Symptoms include left upper quadrant pain, left shoulder pain (Kehr sign), signs of peritonitis, and hemodynamic instability. Splenomegaly, age older than 40, or the presence of a neoplasm increases the risk of mortality from splenic rupture. Splenic rupture occurs in both adult and pediatric populations and should be suspected in patients with abdominal trauma or pre-existing conditions that increase the risk of splenomegaly.
Immediate resuscitation with fluids and blood products should be done. Focused assessment with sonography in trauma (FAST) examination and CT scan can be useful for diagnosis. Management of splenic rupture depends on the degree of injury but ranges from a conservative approach to angiographic embolectomy and emergent splenectomy.

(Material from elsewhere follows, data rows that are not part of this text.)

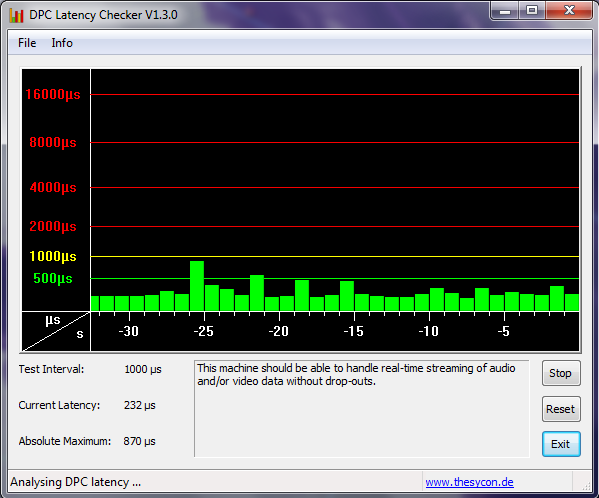Stop the latency analysis
Image resolution: width=599 pixels, height=498 pixels.
[561, 373]
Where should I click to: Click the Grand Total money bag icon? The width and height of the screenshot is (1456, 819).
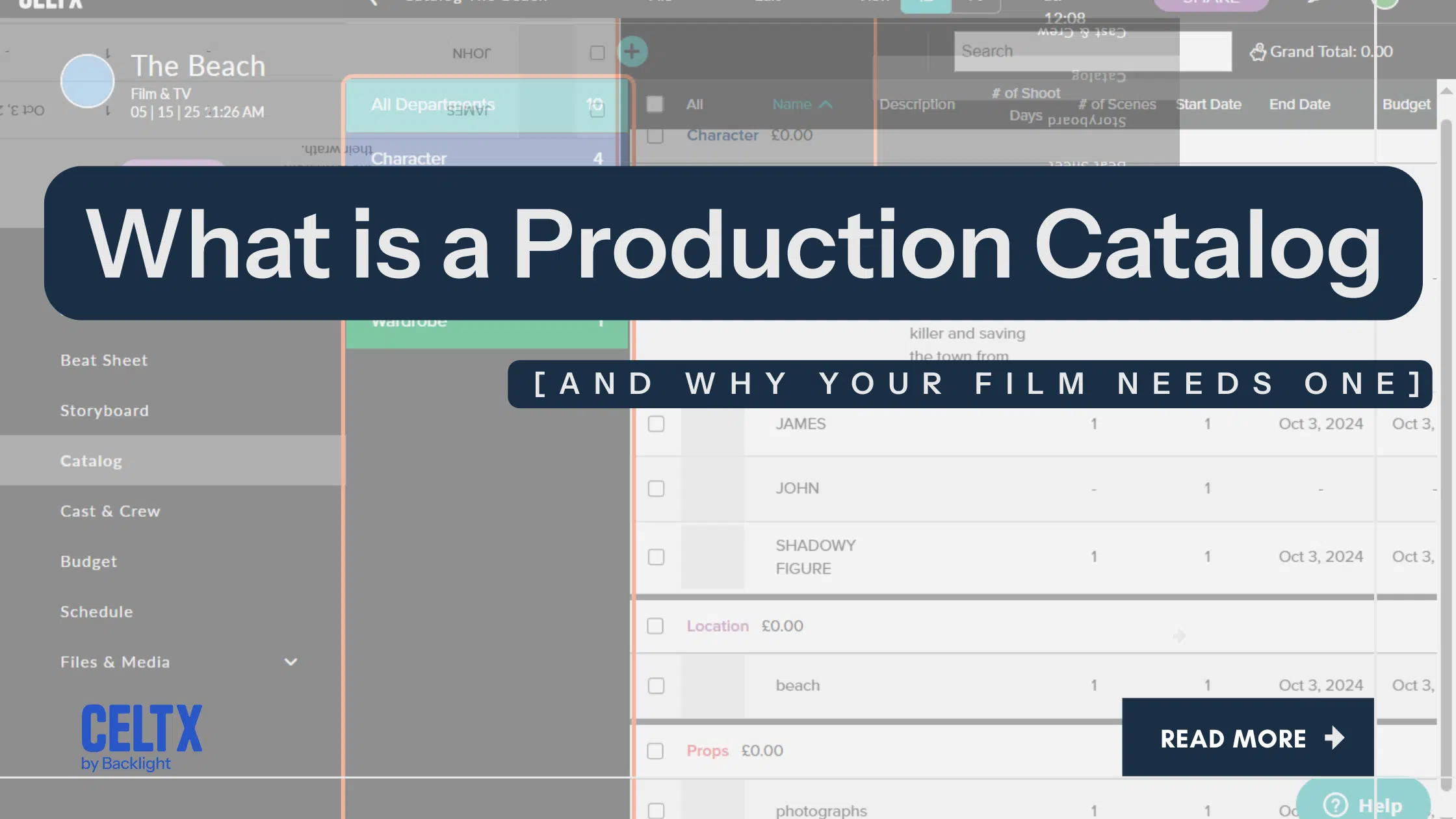point(1258,52)
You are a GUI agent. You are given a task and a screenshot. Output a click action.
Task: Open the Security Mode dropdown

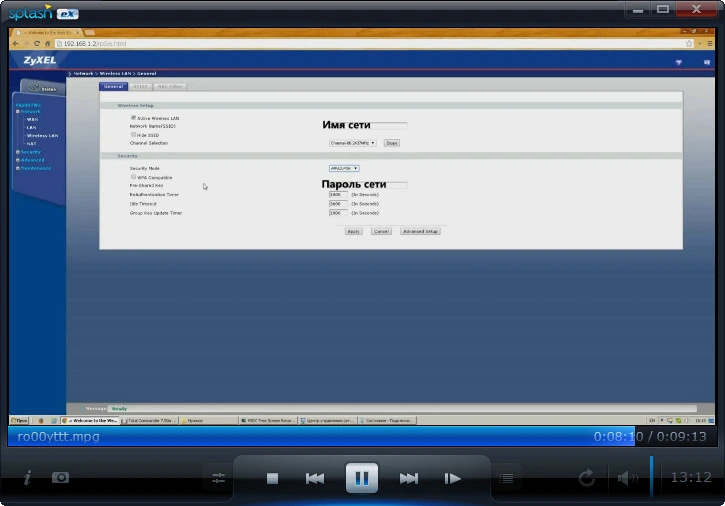(344, 168)
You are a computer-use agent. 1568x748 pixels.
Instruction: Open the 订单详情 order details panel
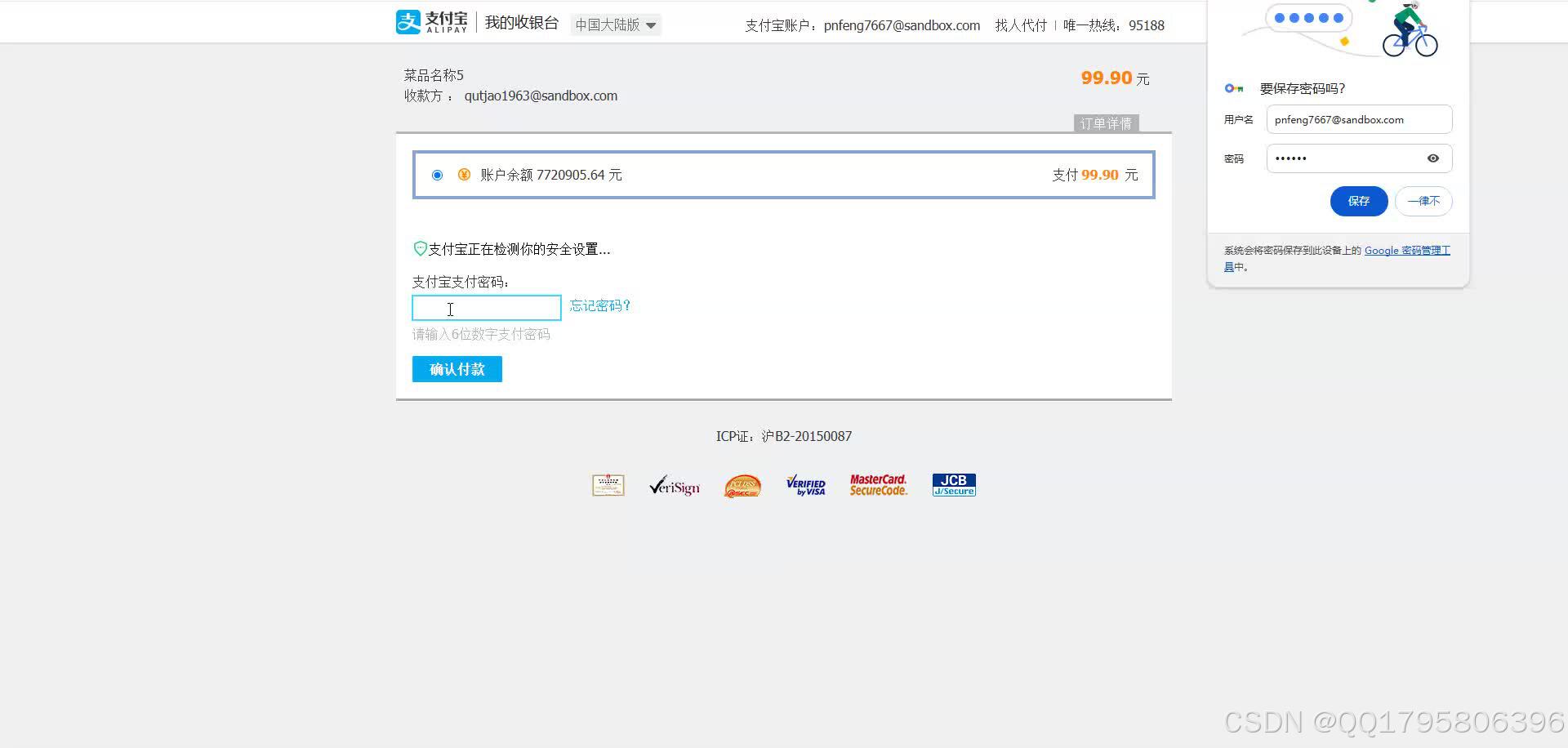tap(1107, 122)
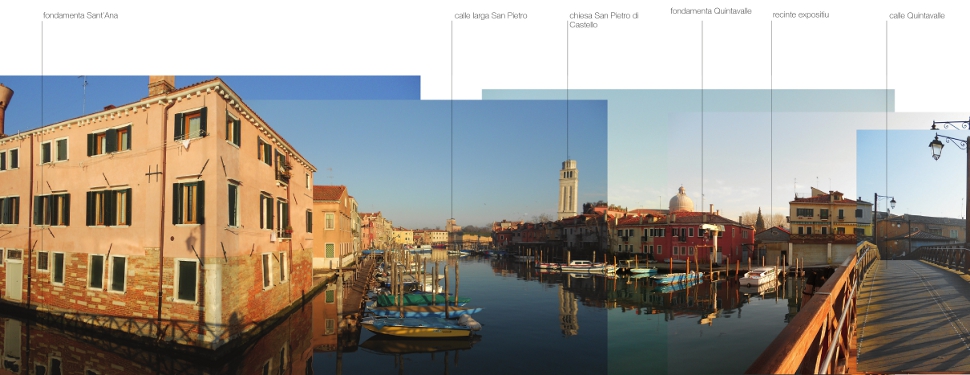
Task: Click the tower reflection in the canal
Action: pos(569,309)
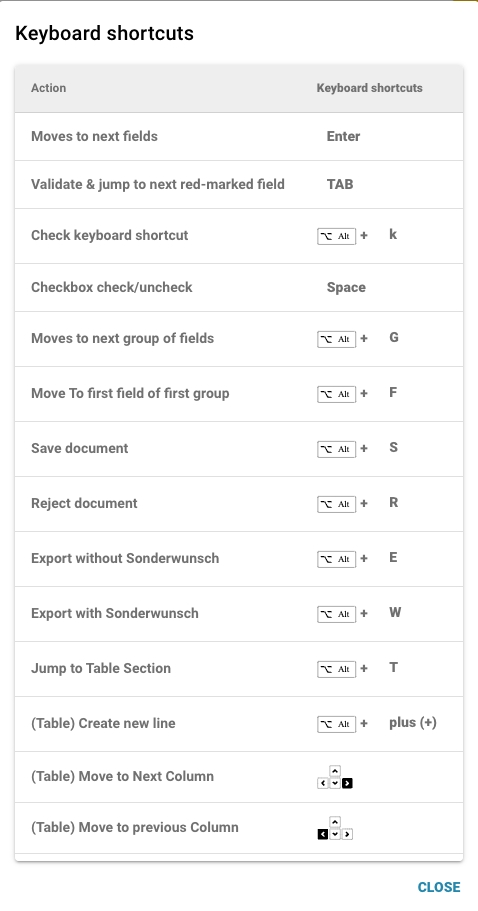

The American Association for the Surgery of Trauma (AAST) has a spleen injury grading system based on imaging and intraoperative findings:
- Grade I: subcapsular hematoma < 10% of surface area; capsular tear; parenchymal laceration < 1 cm depth.
- Grade II: subcapsular hematoma 10%-50% of surface area; parenchymal laceration 1-3 cm in depth that does not involve a trabecular vessel.
- Grade III: subcapsular hematoma > 50% of surface area or expanding ruptured subcapsular or intraparenchymal hematoma; intraparenchymal hematoma > 5 cm in diameter or expanding; parenchymal laceration > 3 cm in depth or involving trabecular vessels.
- Grade IV: laceration involving segmental or hilar vessels producing major devascularization (> 25% of spleen). Grade V: completely shattered spleen; hilar vascular injury devascularizes spleen.